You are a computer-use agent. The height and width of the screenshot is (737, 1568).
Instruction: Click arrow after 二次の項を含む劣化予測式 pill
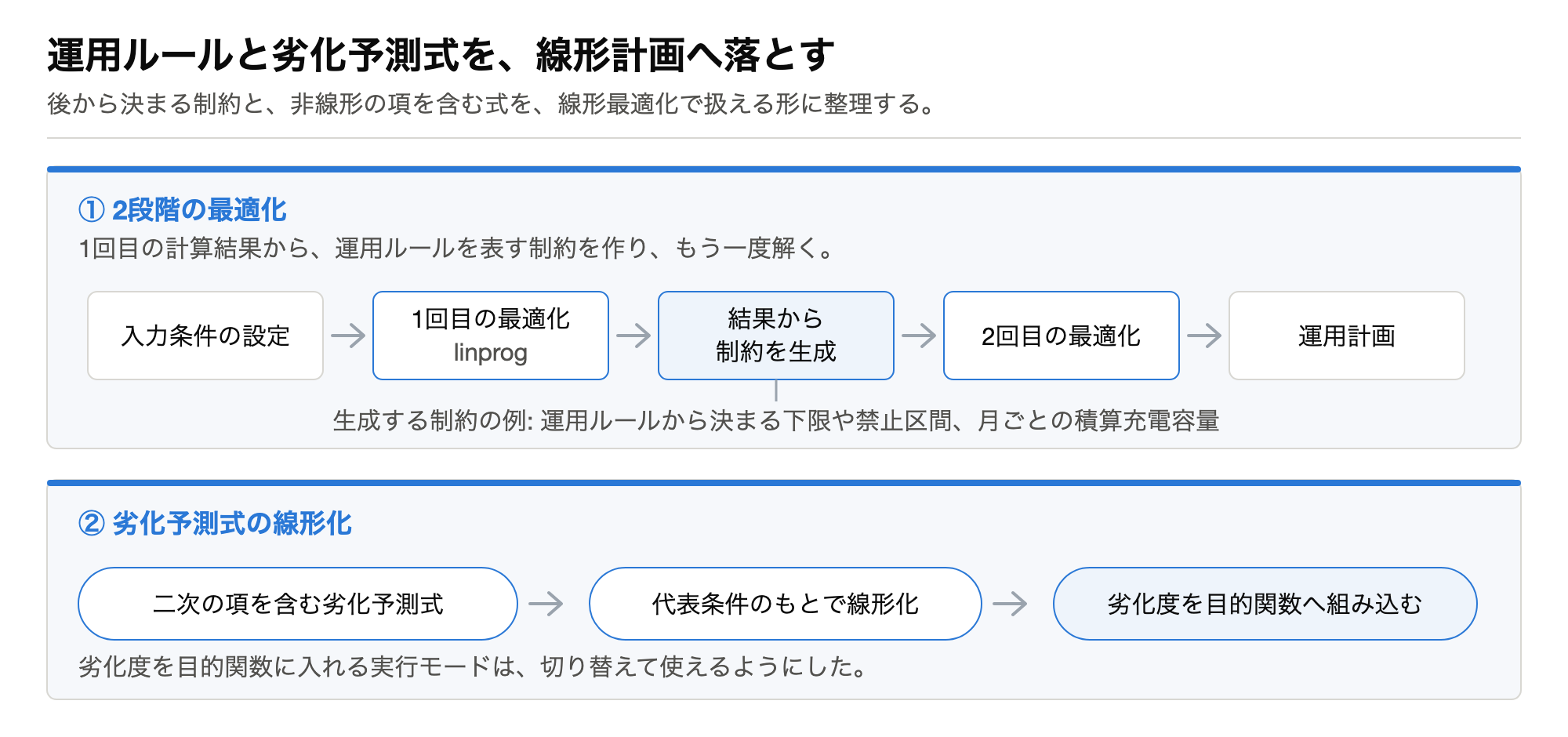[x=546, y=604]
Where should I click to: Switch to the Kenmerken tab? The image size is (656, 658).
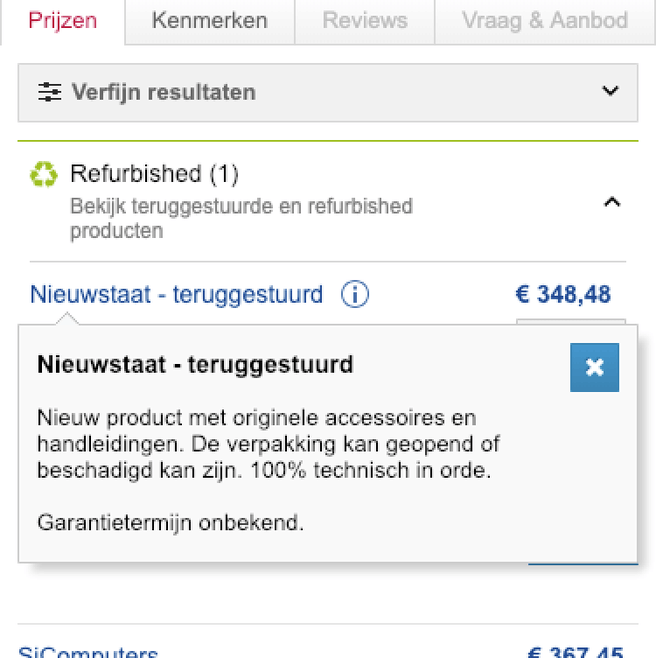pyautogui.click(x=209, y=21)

▶ _Exercise brief_
Only the lines from the one containing "Instruction: Click arrow" through the end of the listing should be output, word for word and inclusive; keep pictures out.

▶ _Result_
Instruction: Click arrow after 二次の項を含む劣化予測式 pill
[x=546, y=604]
Where should I click to: Switch to the Kenmerken tab? The image size is (656, 658).
pyautogui.click(x=209, y=21)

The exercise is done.